Krytrons can switch currents of up to about 3000 amperes and voltages up to about 5000 volts. Commutation time of less than 1 nanosecond can be achieved, with a delay between the application of the trigger pulse and switching as low as about 30 nanoseconds. The achievable jitter may be below 5 nanoseconds. The required trigger pulse voltage is about 200–2000 volts; higher voltages decrease the switching delay to some degree. Commutation time can be somewhat shortened by increasing the trigger pulse rise time. A given krytron tube will give very consistent performance to identical trigger pulses (low jitter). The keep-alive current ranges from tens to hundreds of microamperes. The pulse repetition rate can range from one per minute to tens of thousands per minute.

Switching performance is largely independent of the environment (temperature, acceleration, vibration, etc.). However, the formation of the keep-alive glow discharge is more sensitive, which necessitates the use of a radioactive source to aid its ignition.

Krytrons have a limited lifetime, ranging, according to type, typically from tens of thousands to tens of millions of switching operations, and sometimes only a few hundreds.

Sprytrons have somewhat faster switching times than krytrons.
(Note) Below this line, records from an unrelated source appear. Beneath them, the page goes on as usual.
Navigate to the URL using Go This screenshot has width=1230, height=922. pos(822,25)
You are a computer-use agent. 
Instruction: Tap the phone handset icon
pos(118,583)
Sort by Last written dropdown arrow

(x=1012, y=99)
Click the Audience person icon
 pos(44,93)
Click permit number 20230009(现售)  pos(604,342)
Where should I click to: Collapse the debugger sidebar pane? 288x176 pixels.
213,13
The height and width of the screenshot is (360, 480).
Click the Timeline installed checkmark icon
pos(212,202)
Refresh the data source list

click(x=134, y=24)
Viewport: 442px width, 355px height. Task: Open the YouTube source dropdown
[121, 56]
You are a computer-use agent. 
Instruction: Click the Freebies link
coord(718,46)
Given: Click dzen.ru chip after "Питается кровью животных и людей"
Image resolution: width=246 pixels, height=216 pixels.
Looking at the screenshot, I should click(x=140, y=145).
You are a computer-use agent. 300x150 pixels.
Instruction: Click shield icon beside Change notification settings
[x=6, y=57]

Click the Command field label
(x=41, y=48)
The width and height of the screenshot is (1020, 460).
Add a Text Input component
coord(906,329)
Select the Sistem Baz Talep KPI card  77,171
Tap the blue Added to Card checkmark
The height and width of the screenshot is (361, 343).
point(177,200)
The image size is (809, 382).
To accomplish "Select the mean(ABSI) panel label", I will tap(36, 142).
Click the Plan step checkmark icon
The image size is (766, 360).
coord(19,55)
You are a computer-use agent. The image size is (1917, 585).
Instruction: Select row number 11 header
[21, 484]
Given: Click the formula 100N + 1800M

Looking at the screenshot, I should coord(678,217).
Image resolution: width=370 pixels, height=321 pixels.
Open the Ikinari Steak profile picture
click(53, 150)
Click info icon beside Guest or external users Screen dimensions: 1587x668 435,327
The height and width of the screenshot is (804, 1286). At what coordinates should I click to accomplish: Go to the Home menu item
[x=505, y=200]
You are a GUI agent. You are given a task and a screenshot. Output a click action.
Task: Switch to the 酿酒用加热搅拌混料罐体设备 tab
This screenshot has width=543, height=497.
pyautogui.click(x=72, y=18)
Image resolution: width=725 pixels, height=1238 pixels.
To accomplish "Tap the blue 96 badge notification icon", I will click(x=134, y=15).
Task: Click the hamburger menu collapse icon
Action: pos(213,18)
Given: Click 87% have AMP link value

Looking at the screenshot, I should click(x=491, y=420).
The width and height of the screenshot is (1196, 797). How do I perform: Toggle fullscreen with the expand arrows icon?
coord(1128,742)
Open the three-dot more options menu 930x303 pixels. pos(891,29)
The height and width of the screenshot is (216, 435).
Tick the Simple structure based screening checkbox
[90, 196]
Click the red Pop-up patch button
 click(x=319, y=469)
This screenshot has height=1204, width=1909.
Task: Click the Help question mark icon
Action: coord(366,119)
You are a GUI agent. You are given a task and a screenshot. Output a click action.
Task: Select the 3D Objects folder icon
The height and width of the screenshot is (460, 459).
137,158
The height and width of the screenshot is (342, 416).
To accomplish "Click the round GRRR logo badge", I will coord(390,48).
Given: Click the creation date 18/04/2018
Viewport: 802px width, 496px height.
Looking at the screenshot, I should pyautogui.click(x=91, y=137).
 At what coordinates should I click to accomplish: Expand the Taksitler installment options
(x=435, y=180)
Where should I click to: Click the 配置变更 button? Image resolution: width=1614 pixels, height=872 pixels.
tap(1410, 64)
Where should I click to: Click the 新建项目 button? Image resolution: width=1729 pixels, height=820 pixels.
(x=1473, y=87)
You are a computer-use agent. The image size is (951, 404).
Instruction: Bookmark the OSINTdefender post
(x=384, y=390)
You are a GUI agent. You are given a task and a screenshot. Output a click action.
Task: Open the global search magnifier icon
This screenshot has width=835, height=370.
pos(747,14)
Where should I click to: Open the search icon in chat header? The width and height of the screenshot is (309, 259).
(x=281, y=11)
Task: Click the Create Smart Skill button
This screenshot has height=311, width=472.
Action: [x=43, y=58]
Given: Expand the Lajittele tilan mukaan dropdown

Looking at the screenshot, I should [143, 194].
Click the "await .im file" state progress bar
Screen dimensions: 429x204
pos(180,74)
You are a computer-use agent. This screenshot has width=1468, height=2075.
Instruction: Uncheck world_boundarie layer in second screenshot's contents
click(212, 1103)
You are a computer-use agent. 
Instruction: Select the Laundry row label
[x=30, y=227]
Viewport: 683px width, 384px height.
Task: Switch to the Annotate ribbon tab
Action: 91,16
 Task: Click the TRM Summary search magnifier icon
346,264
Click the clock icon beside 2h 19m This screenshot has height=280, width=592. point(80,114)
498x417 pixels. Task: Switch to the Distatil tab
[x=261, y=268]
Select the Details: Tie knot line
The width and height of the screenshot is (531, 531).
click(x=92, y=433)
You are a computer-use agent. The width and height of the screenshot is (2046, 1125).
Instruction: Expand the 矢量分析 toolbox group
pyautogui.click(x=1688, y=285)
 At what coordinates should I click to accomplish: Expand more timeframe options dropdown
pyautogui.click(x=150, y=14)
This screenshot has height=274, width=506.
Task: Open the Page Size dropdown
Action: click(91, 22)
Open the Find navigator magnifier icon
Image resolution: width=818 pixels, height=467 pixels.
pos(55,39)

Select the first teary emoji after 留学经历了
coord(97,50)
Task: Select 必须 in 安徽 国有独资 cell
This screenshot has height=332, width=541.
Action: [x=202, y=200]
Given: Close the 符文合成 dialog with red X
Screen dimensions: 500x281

Hydrogen-filled thyratrons may be used as a replacement in some applications.

==Applications==
Krytrons and their variations are manufactured by Perkin-Elmer Components and used in a variety of industrial and military devices. They are best known for their use in igniting exploding-bridgewire and slapper detonators in nuclear weapons, their original application, either directly (sprytrons are usually used for this) or by triggering higher-power spark gap switches. They are also used to trigger thyratrons, large flashlamps in photocopiers, lasers and scientific apparatus, and for firing ignitors for industrial explosives.

==Export restrictions in the United States==
Because of their potential for use as triggers of nuclear weapons, the export of krytrons is tightly regulated in the United States. A number of cases involving the smuggling or attempted smuggling of krytrons have been reported, as countries seeking to develop nuclear weapons have attempted to procure supplies of krytrons for igniting their weapons. One prominent case was that of Richard Kelly Smyth, who allegedly helped Arnon Milchan smuggle 15 orders of 810 krytrons total to Israel in the early 1980s. 469 of these were returned to the United States, with Israel claiming the remaining 341 were "destroyed in testing".

Krytrons and sprytrons handling voltages of 2,500 V and above, currents of 100 A and above, and switching delays of under 10 microseconds are typically suitable for nuclear weapon triggers.

==In popular culture==
A krytron was the "MacGuffin" in Roman Polanski's 1988 film Frantic. The device in the film was actually a Krytron-Pac, which consisted of a Krytron tube along with a trigger transformer encased in black epoxy.

The plot of Larry Collins' book The Road to Armageddon revolved heavily around American-made krytrons that Iranian mullahs wanted for three Russian nuclear artillery shells they had hoped to upgrade to full nuclear weapons.

==Further developments==
Optically triggered solid-state switches based on diamond are a potential candidate for krytron replacement.